Strength/consensus of recommendation: A
Level of evidence: III (opinions of respected authorities based on clinical experience, descriptive studies or reports of expert committees)
Guideline 35. The guideline developers recommend that ACT target times for ECMO be determined according to the ACT system in use.
Strength/consensus of recommendation: B
Level of evidence: III (opinions of respected authorities according to clinical experience, descriptive studies, or reports of expert committees)
Is there evidence of improved clinical outcome using ACT testing? Is there evidence for optimal target times to be used with ACT monitoring? In other applications (e.g., vascular surgery, intravenous heparin therapy, dialysis, neuroradiology, etc)?
Guideline 36. There is insufficient evidence to recommend for or against ACT monitoring in applications other than cardiovascular surgery, interventional cardiology, or extracorporeal oxygenation.
Strength/consensus of recommendation: I
Definitions:
Levels of Evidence
- Evidence includes consistent results from well-designed, well-conducted studies in representative populations.

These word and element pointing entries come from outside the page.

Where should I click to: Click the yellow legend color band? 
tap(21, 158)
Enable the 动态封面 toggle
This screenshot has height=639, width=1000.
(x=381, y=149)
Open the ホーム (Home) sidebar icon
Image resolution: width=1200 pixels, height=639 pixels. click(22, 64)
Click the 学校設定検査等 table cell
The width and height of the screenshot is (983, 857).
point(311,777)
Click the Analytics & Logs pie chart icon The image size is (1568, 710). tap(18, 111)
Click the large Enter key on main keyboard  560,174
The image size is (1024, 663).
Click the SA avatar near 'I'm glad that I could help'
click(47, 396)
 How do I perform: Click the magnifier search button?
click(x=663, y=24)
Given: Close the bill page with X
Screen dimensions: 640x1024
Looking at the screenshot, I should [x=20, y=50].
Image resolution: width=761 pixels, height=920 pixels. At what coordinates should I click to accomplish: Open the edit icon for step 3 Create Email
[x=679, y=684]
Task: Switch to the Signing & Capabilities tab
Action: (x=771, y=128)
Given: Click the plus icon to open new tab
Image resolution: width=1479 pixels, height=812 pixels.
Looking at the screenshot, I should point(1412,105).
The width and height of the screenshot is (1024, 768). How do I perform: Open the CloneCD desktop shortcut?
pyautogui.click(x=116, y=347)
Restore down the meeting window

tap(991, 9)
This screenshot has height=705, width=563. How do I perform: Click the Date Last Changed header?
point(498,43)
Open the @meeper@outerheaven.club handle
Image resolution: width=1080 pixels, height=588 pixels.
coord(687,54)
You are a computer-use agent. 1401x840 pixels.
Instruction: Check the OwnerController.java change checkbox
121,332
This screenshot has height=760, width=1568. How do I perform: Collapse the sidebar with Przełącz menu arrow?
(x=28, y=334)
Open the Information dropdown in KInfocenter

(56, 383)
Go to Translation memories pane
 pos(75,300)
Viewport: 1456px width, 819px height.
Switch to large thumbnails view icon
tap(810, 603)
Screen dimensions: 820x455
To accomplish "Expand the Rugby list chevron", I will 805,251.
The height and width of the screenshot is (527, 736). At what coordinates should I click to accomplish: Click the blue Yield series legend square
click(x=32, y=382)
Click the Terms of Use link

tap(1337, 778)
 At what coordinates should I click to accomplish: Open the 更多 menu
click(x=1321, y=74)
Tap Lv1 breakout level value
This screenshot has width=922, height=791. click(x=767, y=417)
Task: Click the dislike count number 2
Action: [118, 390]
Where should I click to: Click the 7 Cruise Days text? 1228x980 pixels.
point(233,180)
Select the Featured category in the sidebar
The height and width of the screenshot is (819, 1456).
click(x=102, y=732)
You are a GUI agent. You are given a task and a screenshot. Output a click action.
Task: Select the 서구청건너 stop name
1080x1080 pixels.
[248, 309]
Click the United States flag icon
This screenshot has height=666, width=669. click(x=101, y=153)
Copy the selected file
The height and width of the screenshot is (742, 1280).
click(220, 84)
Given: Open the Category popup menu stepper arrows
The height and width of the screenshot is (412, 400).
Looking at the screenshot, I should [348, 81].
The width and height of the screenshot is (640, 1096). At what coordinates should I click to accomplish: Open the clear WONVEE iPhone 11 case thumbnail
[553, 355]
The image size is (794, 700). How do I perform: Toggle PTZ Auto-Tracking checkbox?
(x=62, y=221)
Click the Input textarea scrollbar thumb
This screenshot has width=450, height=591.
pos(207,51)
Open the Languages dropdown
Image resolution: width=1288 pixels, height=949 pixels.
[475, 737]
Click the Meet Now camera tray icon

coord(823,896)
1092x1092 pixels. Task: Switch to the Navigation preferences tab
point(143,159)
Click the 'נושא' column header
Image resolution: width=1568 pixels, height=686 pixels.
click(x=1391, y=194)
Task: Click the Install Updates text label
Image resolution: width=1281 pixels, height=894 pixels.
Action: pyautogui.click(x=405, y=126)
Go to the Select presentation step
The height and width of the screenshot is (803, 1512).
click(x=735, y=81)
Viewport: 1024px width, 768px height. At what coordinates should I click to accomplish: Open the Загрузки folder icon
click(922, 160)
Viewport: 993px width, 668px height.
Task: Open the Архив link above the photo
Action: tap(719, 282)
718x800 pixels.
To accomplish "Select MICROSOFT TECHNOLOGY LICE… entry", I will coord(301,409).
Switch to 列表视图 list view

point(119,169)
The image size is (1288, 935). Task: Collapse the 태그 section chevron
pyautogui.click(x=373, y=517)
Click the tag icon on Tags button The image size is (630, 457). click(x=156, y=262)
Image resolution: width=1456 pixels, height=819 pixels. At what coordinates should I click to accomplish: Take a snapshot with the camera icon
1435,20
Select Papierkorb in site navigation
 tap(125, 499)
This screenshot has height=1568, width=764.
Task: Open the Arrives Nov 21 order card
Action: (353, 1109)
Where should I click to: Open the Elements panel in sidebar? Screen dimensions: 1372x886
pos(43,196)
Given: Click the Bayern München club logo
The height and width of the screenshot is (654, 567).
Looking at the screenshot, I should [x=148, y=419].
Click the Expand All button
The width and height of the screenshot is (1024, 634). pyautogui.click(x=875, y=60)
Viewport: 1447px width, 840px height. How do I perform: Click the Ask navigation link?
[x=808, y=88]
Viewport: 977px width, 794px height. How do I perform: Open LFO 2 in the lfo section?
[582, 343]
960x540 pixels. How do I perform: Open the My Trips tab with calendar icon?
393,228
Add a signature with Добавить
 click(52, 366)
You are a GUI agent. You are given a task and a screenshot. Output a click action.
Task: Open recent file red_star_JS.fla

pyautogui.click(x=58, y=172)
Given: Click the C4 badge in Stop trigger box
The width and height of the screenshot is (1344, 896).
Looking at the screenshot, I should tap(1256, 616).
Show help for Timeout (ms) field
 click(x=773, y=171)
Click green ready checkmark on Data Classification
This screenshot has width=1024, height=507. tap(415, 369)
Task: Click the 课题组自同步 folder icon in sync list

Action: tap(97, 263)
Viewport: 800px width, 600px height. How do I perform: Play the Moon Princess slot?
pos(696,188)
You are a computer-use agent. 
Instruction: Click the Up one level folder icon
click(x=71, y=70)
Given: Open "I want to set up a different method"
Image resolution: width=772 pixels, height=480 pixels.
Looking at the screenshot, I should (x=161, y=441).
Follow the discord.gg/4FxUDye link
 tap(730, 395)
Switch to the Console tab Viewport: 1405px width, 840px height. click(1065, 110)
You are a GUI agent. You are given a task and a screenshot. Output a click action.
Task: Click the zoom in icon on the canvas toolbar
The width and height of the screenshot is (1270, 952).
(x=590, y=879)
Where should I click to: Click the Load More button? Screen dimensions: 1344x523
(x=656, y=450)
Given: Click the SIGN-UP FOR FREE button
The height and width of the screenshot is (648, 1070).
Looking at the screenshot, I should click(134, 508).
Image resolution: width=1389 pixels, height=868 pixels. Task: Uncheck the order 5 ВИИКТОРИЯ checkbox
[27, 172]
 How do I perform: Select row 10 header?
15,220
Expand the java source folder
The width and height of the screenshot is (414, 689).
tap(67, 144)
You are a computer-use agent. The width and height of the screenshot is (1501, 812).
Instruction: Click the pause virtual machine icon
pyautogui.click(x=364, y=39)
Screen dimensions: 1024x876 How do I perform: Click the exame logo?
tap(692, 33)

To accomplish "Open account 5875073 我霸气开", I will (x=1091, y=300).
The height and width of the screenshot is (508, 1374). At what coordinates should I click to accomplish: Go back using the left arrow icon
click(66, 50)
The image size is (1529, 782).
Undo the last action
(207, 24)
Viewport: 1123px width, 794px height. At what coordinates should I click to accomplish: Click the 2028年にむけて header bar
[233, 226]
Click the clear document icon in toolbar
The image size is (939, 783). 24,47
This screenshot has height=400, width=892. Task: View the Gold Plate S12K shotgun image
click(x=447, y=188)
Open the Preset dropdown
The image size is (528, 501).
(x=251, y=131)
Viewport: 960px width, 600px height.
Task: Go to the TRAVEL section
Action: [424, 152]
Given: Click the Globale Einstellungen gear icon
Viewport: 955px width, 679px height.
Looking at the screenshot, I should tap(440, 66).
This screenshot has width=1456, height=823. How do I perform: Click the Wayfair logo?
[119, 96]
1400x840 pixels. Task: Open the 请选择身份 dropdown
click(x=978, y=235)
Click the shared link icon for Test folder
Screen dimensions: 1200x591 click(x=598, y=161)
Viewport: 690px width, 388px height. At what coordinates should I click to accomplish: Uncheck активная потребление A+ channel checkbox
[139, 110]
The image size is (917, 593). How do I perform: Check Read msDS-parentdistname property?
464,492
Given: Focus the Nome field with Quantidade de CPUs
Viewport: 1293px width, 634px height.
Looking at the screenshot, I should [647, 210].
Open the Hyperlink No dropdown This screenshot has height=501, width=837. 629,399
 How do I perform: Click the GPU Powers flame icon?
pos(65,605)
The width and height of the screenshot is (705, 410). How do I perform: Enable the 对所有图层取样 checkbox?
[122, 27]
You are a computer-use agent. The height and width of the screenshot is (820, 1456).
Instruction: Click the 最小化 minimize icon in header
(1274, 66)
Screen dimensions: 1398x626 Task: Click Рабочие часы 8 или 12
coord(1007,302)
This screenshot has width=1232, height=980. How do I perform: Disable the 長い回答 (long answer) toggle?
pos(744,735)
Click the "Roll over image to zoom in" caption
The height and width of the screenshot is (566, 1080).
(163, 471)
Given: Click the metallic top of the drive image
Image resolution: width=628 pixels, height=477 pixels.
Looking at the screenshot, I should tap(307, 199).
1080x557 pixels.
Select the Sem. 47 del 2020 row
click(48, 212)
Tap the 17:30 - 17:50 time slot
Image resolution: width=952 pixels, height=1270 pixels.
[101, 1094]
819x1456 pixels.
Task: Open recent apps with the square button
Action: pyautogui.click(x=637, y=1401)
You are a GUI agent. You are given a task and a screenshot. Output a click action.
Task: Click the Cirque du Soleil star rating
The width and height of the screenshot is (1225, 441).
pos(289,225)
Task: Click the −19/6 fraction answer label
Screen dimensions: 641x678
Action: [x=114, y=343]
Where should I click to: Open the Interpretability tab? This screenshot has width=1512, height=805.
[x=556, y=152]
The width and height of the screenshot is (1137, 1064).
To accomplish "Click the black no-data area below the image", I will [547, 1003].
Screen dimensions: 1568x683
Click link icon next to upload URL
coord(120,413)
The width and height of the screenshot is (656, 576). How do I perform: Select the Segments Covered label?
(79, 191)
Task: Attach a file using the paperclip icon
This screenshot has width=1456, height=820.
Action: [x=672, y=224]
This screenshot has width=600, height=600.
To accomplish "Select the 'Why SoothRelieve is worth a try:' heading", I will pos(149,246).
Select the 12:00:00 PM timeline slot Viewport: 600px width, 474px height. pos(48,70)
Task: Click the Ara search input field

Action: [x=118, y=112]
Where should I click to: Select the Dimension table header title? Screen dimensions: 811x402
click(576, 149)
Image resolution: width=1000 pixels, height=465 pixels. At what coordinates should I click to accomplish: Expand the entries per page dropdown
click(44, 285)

- Evidence is sufficient to determine effects, but the strength of the evidence is limited by the number, quality, or consistency of the individual studies; generalizability to routine practice; or indirect nature of the evidence.
- Evidence is insufficient to assess the effects on health outcomes because of limited number or power of studies, important flaws in their design or conduct, gaps in the chain of evidence, or lack of information.
Strength of Recommendations
A - The National Academy of Clinical Biochemistry (NACB) strongly recommends adoption; there is good evidence that it improves important health outcomes and concludes that benefits substantially outweigh harms.
B - The NACB recommends adoption; there is at least fair evidence that it improves important health outcomes and concludes that benefits outweigh harms.
C - The NACB recommends against adoption; there is evidence that it is ineffective or that harms outweigh benefits.
I - The NACB concludes that the evidence is insufficient to make recommendations; evidence that it is effective is lacking, of poor quality, or conflicting, and the balance of benefits and harms cannot be determined.